Dopo la morte di mia madre, poco per volta, ho svuotato la sua cucina. Il luogo di casa che più era suo. Fra le altre cose, un po’ di chili di spezie: anni di regali, di acquisti compulsivi, di souvenir di viaggio… perché ne avesse così tante non lo so: non mi ricordo i suoi piatti come speziati. Sì, un po’ di peperoncino a tavola; noce moscata sulla zuppa pavese; stecca di vaniglia nel gelato casalingo o nei dolci… ma cosa se ne facesse della curcuma, del cardamomo, del curry, del cosadiavolosarà… non lo saprei.
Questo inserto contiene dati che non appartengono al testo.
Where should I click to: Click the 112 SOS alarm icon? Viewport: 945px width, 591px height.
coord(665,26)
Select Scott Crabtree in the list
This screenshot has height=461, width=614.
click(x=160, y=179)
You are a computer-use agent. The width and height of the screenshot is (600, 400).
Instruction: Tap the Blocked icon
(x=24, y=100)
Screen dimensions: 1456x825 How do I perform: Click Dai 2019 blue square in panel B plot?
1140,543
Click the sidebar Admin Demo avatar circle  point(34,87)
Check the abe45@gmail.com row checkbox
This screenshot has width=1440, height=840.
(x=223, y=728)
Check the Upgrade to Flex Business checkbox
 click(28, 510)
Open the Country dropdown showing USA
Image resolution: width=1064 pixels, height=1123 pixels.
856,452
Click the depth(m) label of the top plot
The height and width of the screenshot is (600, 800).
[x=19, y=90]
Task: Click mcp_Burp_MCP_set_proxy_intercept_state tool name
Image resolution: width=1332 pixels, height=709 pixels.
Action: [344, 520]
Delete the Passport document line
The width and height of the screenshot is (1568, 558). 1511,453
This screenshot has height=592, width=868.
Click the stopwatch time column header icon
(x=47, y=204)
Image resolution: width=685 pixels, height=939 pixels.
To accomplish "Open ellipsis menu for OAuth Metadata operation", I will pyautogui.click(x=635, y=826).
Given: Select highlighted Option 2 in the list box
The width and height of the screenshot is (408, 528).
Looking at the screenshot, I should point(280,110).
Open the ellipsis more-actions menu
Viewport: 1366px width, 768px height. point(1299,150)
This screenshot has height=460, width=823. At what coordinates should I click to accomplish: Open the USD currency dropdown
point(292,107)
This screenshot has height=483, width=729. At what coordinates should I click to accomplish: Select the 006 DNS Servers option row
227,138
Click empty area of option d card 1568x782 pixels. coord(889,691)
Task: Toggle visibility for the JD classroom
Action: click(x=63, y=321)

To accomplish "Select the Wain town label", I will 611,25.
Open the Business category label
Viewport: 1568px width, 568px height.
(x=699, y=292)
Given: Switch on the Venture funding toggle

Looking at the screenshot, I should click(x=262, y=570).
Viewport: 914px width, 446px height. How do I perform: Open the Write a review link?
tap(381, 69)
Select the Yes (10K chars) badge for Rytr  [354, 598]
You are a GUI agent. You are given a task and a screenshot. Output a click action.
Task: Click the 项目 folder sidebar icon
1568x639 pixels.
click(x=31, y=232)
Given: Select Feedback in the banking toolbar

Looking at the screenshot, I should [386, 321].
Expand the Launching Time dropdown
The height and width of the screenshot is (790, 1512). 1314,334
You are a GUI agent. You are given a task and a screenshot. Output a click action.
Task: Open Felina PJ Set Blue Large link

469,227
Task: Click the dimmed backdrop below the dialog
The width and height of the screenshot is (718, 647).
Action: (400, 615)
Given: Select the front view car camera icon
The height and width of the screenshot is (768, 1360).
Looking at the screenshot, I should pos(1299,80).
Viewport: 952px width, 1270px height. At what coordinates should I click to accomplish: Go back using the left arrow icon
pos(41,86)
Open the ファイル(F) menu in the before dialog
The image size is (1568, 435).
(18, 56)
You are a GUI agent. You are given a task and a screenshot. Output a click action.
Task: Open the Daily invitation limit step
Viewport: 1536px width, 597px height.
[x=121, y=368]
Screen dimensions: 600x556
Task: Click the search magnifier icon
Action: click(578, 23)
Tutte queste spezie, tranne rare eccezioni troppo misteriose, sono transitate nella mia cucina ed io, figlio della parsimonia di mamma, le sto usando. A caso. Un po’ di curcuma nel riso, magari del cardamomo; il sugo della pasta aromatizzato; le uova al tegamino dai colori strani; il tè aromatizzato… A volte si tratta di risultati piacevoli, a volte strani, a volte meglio lasciar perdere…
A volte mi chiedo se sia un’esplorazione gastronomica o una lenta elaborazione del lutto. Ci impiegherò degli anni, comunque.